* Start DATASET RECORDS *
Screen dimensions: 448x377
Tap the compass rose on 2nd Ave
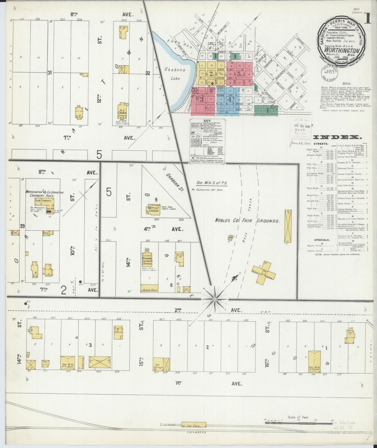214,299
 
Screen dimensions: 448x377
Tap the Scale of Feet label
298,417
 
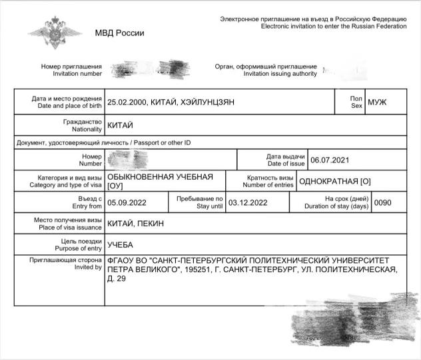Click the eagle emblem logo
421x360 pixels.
coord(55,34)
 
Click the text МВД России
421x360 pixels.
coord(119,33)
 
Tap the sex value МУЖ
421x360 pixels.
coord(377,102)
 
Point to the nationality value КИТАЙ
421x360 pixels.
coord(121,125)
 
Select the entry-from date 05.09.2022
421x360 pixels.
coord(128,203)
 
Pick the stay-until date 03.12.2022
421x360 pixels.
coord(248,203)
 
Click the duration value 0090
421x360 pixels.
coord(383,203)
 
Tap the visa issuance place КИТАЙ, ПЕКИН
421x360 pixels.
coord(135,224)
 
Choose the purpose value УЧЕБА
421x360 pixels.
coord(121,244)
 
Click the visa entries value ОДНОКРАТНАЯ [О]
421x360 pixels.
coord(335,181)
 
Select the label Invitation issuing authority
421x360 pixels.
coord(280,74)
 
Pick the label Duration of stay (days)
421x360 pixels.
coord(333,206)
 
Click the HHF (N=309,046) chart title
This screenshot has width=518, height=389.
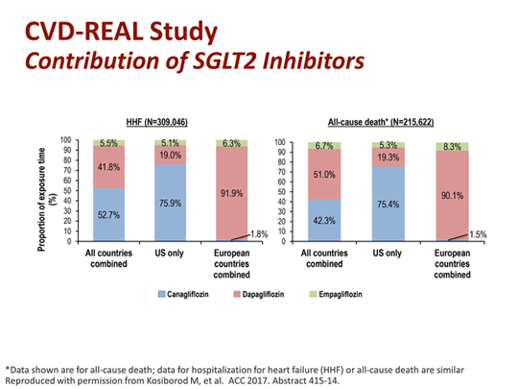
* End DATASET RECORDS *
SHORT PROBLEM:
Return, character for character, the lines starting with the one containing "Point to the nationality value КИТАЙ" and going on through the one containing "coord(135,224)", both included.

EXERCISE ANSWER:
Point to the nationality value КИТАЙ
421x360 pixels.
coord(121,125)
 
Select the entry-from date 05.09.2022
421x360 pixels.
coord(128,203)
 
Pick the stay-until date 03.12.2022
421x360 pixels.
coord(248,203)
 
Click the duration value 0090
421x360 pixels.
coord(383,203)
 
Tap the visa issuance place КИТАЙ, ПЕКИН
421x360 pixels.
coord(135,224)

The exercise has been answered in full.